Above all, understand that "No" means NO. Period. You have to respect that, because not doing so will either lose you your date, land you in jail, or both.

Hope some of this has been useful. ;)
 
JerichoHill said:
Then again, I'm practically married. But I don't act like it. I act like I'm single.

I'm sure your wife (to be?) likes that a lot... ;) :lol:
 
Dates are just one of the many things men happily endure in order to woo women. Going out on dates is important to women because a) they get to dress up b) they are seen being squired about town by a suitable man c) for women, the amount of money a guy is willing to spend on a date is an indication of his seriousness as a potential candidate for marriage. Im generalizing here, I know there are some women who dont feel that way, and that there are guys who love formal dates.

Valka gives us a perfect example of the social aspect to dating, it has very little to do with the couples relationship, and more to do with their circle of friends and the community at large. Here were two friends who enjoyed being together, but then it was ruined by outside influences who tried to force them into an artificial social mold in order to please all of them. It was like their community of friends made a ruling that either they must conform, or stop being friends. Its kinda sad. I would have flipped them all the bird and farted in their general direction.
 
JerichoHill said:
you guys spend wayyyy tooo much time worrying about dates.

Just go out, have fun.
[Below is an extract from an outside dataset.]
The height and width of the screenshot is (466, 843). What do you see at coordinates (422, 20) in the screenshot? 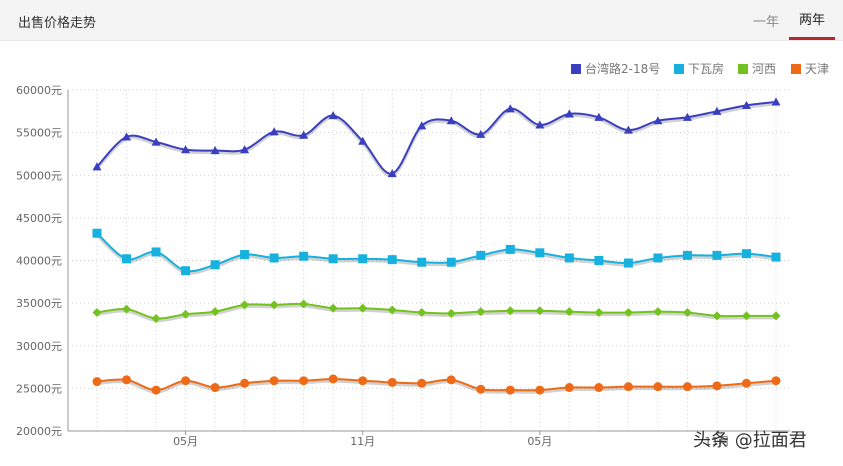
I see `chart-header: 出售价格走势 一年 两年` at bounding box center [422, 20].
If a girl keeps sticking around, woohoo!

Otherwise, go have more fun

Then again, I'm practically married. But I don't act like it. I act like I'm single.

Reminds me of a line from the late great Mitch Hedberg:

"I don't have a girlfriend, I just know a girl that would be really upset if she heard me say that."
 
Bozo Erectus said:
Its kinda sad. I would have flipped them all the bird and farted in their general direction.
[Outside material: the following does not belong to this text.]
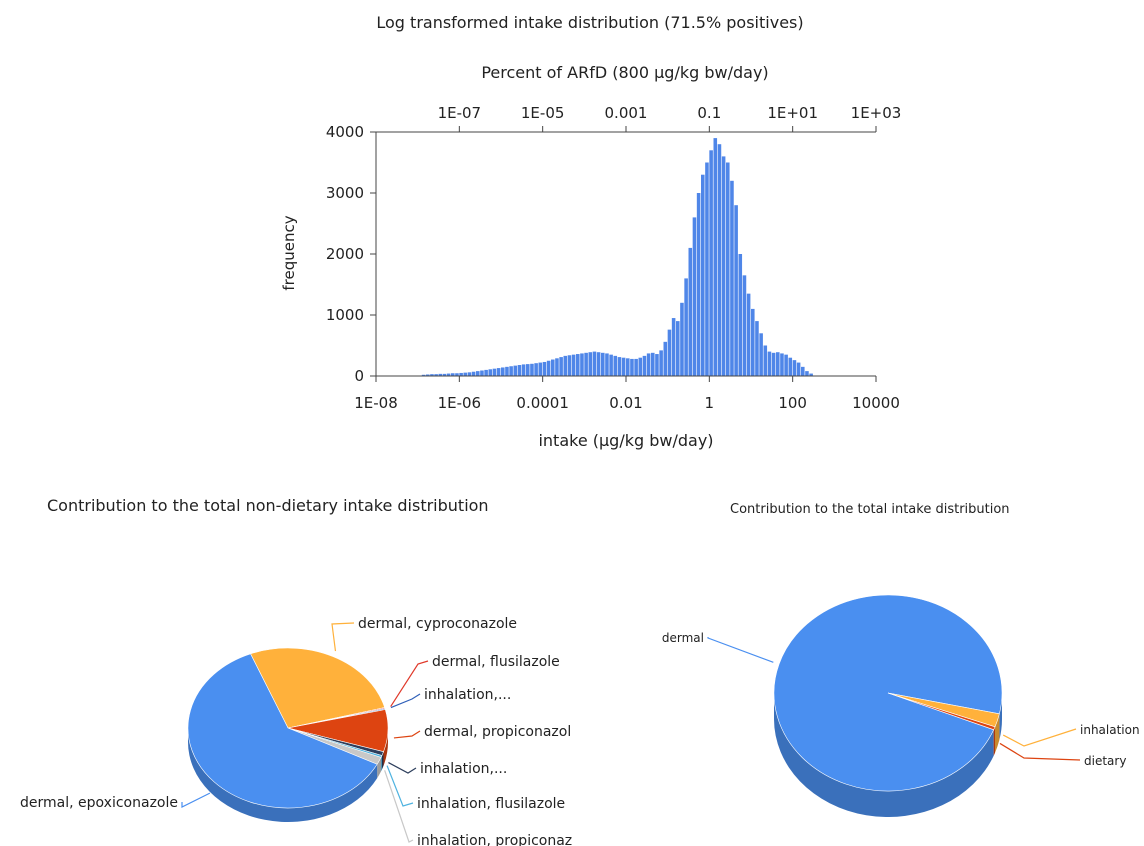 The image size is (1144, 846). I want to click on pie-slice-label: dermal, propiconazole, so click(498, 732).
Only works if your French and doing it to silly English Knigggats and your in a castle.

My friends are so liberal, short of going out with a male dwarf in drag they wouldn't bat an eyelid at anything I did, or care to make me conform. I'm serious.
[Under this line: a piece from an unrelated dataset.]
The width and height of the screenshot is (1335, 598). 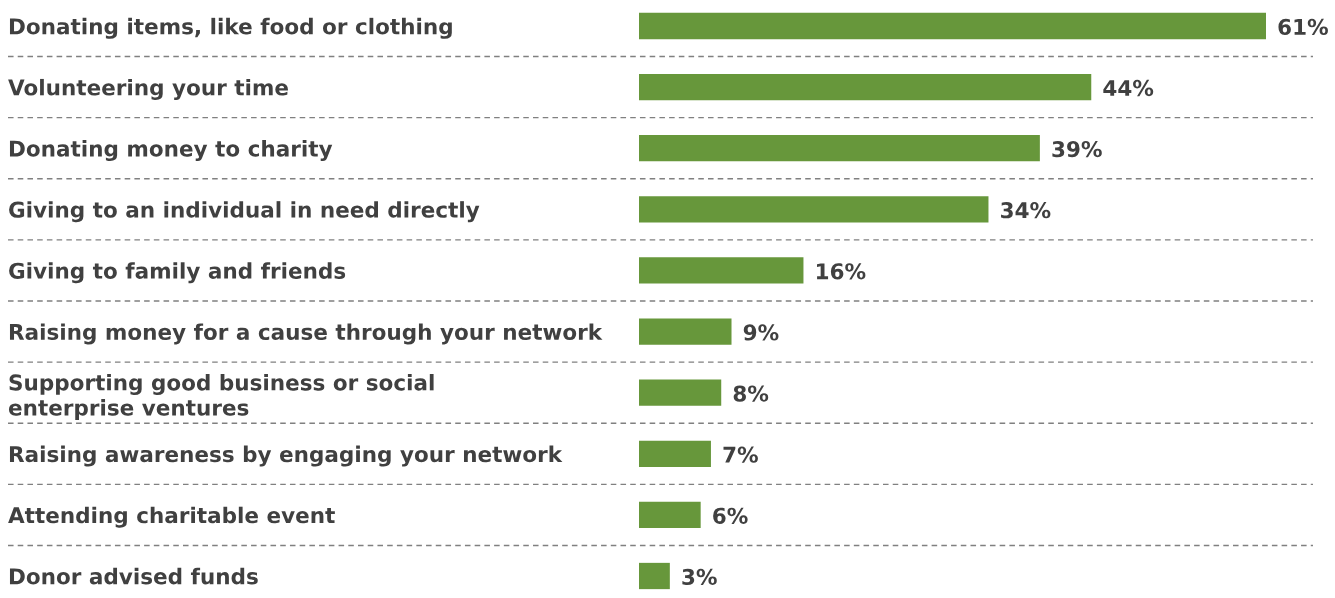 I want to click on data-label: 16%, so click(x=842, y=272).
Shame some people are small minded:(

Sublime one liner Igloo :)
 
Sidhe said:
Only works if your French and doing it to silly English Knigggats and your in a castle.
Im more of a freestyle omni-directional farter.
My friends are so liberal, short of going out with a male dwarf in drag they wouldn't bat an eyelid at anything I did, or care to make me conform. I'm serious.
Theyd bat an eyelid if you went out with a cross dressing male dwarf? Theyre so intolerant!:mad: J/k, those are the best sort of friends to have. Ive found that people who want you to change in order to make them happy, really arent your friends.
 
Do I live on another planet or something? How do you all meet new people? Do you not meet people randomly that you think are hot?
I guess living in a city is different.

Dating doesn't require a cost. Maybe a better word is a "meet up". Women here understand the program that there's either a connection or there's not. If there is then things can move to another level.